• CHF leads, JPY lags on the day
  • European equities lower; S&P 500 futures down 0.2%
  • US 10-year yields down 9.1 bps to 3.831%
  • Gold up 0.3% to $1,836.08
  • WTI crude down 1.0% to $74.95
  • Bitcoin down 1.9% to $19,854

The session started off with a full-fledged flight to safety, as equities continue to sharp fall from yesterday while bonds were heavily bid ahead of European trading.

The standout though was the FX market, as major currencies kept mostly steady and that sort of mood is carrying over now as we head towards the final stretch of the week. It seems like the only thing that currency traders are focused on is the US jobs report that is coming up.

The Japanese yen is the laggard after the BOJ left monetary policy unchanged in Haruhiko Kuroda's final meeting.

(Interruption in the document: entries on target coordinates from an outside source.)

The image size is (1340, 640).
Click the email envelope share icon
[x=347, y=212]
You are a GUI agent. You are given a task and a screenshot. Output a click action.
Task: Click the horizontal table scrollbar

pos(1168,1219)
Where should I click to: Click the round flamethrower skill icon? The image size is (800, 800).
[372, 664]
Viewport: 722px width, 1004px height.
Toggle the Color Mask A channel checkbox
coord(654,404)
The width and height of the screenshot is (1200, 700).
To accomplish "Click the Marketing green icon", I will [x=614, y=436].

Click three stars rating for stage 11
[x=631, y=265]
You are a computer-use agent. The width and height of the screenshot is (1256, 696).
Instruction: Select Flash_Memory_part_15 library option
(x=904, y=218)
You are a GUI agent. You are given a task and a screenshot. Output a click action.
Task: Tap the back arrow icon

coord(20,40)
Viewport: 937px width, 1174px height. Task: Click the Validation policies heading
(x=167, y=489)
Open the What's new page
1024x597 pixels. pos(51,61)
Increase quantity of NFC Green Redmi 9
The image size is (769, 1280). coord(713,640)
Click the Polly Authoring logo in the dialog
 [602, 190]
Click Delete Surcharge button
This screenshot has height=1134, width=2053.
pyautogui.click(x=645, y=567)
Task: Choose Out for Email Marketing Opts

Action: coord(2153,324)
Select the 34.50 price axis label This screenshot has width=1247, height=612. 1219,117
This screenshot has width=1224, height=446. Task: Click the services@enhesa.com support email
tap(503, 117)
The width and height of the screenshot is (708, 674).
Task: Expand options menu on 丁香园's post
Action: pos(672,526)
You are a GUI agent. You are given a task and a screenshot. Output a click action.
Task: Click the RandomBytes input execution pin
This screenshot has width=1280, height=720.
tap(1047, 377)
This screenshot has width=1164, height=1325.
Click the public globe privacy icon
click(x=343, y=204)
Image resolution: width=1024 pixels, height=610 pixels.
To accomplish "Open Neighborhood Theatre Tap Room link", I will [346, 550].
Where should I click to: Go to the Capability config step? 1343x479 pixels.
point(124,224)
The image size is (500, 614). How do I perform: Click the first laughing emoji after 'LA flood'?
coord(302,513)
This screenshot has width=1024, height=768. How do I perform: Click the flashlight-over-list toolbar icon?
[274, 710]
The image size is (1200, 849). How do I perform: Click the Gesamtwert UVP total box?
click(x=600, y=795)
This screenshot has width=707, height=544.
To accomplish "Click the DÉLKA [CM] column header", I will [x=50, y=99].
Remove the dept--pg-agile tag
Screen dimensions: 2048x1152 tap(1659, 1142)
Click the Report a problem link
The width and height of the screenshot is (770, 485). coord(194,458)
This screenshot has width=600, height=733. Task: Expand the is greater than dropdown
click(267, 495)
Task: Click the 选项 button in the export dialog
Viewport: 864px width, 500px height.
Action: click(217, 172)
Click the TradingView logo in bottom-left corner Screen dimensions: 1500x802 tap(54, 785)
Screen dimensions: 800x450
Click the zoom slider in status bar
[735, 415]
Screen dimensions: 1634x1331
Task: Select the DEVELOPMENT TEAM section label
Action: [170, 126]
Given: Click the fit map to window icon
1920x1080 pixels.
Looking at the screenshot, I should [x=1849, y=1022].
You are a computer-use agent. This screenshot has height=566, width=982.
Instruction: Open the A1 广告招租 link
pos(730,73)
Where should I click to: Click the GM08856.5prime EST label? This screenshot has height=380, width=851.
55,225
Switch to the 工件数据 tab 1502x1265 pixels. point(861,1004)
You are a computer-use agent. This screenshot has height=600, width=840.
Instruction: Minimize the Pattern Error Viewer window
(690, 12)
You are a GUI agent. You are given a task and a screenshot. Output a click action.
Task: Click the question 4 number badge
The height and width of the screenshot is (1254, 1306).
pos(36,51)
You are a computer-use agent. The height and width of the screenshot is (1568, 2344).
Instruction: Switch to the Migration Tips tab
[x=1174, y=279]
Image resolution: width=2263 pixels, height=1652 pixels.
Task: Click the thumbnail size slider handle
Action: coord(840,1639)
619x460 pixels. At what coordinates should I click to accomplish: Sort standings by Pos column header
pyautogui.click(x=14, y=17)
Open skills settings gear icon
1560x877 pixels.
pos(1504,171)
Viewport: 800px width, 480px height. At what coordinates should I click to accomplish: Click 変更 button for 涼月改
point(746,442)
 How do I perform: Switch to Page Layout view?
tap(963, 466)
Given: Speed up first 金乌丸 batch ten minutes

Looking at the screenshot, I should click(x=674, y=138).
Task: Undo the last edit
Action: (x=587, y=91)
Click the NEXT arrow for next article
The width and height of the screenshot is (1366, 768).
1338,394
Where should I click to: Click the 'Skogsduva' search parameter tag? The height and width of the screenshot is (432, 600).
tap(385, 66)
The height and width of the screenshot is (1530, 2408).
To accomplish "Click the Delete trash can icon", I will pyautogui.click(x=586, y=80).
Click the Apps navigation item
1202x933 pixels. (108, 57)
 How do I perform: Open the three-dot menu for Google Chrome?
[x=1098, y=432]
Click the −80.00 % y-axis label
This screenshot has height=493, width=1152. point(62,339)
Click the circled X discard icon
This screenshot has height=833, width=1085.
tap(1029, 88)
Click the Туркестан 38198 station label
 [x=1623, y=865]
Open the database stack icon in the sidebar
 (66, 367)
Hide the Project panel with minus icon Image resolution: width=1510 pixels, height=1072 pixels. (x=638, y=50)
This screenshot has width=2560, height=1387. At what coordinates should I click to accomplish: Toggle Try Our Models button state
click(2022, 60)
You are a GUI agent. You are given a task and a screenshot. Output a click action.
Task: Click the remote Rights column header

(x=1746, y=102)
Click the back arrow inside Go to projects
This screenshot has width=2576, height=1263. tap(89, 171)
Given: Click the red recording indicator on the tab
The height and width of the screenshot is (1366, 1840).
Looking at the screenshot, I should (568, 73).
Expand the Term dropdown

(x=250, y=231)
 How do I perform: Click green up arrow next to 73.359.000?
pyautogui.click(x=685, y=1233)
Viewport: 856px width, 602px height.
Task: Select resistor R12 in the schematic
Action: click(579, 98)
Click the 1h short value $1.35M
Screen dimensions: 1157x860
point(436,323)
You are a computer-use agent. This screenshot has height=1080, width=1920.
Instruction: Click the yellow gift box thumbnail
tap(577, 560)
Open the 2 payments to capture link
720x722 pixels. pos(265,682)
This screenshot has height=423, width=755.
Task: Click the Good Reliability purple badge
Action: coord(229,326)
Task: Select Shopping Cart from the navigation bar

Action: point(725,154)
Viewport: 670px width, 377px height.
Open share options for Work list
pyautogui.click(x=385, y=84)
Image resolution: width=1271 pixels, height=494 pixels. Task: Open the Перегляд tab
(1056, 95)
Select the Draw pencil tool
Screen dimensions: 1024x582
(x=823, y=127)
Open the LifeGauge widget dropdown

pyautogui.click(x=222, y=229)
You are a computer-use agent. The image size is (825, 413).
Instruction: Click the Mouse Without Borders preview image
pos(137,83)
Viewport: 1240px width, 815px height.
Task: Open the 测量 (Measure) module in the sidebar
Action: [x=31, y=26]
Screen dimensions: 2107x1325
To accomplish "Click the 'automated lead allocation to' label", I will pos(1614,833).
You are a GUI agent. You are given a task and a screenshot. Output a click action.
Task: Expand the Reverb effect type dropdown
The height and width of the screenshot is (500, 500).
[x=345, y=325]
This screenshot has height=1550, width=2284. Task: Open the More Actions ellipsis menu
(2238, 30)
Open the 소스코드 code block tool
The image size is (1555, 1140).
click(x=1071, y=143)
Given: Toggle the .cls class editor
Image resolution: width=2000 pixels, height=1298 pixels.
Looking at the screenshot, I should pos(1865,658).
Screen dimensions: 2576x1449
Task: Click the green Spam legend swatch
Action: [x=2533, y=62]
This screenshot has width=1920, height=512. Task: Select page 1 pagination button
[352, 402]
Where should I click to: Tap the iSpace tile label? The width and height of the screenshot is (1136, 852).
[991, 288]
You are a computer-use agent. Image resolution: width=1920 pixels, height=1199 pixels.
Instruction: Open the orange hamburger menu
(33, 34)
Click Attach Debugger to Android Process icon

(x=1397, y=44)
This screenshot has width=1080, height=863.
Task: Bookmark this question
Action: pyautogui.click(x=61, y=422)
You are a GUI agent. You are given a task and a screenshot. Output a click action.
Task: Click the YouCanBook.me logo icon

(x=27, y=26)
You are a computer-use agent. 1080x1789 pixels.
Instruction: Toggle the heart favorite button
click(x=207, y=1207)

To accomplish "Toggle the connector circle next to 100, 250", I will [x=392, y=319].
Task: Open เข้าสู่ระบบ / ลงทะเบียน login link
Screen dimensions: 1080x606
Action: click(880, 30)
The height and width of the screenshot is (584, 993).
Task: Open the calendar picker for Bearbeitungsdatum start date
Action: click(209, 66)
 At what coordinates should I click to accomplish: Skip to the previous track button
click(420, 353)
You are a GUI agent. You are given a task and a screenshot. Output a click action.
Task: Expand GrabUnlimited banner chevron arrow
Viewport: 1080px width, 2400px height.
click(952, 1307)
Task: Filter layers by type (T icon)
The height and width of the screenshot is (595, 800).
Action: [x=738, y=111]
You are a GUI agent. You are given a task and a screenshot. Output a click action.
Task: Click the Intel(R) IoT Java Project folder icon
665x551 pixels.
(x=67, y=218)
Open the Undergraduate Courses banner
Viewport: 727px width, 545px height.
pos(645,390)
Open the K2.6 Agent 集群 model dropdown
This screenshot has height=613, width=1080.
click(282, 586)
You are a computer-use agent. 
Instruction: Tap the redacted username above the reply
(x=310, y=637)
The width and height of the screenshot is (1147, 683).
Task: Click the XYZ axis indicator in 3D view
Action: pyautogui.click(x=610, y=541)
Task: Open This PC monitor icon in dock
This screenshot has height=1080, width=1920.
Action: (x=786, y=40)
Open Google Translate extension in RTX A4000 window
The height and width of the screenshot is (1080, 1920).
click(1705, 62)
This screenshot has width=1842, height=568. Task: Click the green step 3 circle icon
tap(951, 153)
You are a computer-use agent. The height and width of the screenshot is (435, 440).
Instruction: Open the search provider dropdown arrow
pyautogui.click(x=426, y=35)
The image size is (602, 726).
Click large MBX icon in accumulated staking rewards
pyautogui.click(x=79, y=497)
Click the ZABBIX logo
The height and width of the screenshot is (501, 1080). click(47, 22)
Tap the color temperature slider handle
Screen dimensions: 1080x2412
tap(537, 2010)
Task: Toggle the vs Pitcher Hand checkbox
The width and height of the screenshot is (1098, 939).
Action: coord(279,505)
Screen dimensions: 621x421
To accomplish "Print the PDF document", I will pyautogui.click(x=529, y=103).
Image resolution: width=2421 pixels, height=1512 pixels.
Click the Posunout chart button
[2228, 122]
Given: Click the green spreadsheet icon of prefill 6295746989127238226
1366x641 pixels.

USD/JPY briefly fell from 136.60 to flat levels around 136.10 before recovering that drop completely now.

The pound took its time to react to better-than-expected UK January GDP, as GBP/USD moved higher in the later hours from 1.1930 to keep near the 1.2000 mark now - just below its 100-day moving average at 1.2014.

Elsewhere, the franc was also more bid on the session as European equities slumped with major indices down by over 1% across the board. Other major currencies were less enthused and aren't doing a whole lot ahead of the non-farm payrolls data.

In the equities space, US futures gradually pushed higher during the session with the S&P 500 covering losses of up to 36 points in the early morning to keep marginally lower at the moment - down by 6 points. Is that a sign that investors are brushing aside the risks related to SVB or some positioning flows ahead of the big data later?

In any case, the bond market continues to show up in a more defensive manner as Treasury yields are heavily lower across the curve. That will keep the focus on the whole SVB situation, which will make for a very messy end to the week alongside the US jobs report at 1330 GMT.